| Task details |
Among the entries, find the lines with the string "agent" and report them.

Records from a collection
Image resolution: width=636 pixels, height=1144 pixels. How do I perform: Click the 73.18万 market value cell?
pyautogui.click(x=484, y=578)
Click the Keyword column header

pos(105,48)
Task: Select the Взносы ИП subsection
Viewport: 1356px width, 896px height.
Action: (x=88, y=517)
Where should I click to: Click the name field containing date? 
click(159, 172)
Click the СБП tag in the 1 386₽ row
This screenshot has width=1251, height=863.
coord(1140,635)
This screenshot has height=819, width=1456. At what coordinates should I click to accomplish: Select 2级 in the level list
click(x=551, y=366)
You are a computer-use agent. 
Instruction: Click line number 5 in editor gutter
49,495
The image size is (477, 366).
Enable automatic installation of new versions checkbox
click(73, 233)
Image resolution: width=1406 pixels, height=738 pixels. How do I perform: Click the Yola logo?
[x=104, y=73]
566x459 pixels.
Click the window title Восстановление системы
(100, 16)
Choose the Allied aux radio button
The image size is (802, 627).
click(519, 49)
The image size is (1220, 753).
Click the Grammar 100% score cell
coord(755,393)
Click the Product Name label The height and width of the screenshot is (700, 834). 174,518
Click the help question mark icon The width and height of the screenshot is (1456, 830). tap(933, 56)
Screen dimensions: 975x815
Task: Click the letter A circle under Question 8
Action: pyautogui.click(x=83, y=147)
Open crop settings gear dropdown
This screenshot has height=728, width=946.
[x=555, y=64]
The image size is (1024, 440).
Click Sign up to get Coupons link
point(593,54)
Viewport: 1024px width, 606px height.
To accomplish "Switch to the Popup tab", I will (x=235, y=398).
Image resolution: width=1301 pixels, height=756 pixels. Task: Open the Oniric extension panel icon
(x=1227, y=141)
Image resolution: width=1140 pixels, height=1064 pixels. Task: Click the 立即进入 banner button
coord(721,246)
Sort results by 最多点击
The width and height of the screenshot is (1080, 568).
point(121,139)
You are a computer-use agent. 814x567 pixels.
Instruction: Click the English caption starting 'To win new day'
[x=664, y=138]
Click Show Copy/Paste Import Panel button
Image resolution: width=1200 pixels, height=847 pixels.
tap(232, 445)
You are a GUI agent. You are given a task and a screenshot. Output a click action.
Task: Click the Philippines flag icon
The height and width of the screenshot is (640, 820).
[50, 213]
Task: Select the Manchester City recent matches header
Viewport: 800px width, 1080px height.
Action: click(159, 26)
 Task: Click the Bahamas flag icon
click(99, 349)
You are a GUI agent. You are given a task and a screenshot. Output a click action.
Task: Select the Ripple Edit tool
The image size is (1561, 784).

| Finished task |
You are a computer-use agent. 
You are a computer-use agent. 814x567 pixels.
You are a GUI agent. You are given a task and a screenshot. Output a click action.
You are a GUI agent. You are given a task and a screenshot. Output a click action.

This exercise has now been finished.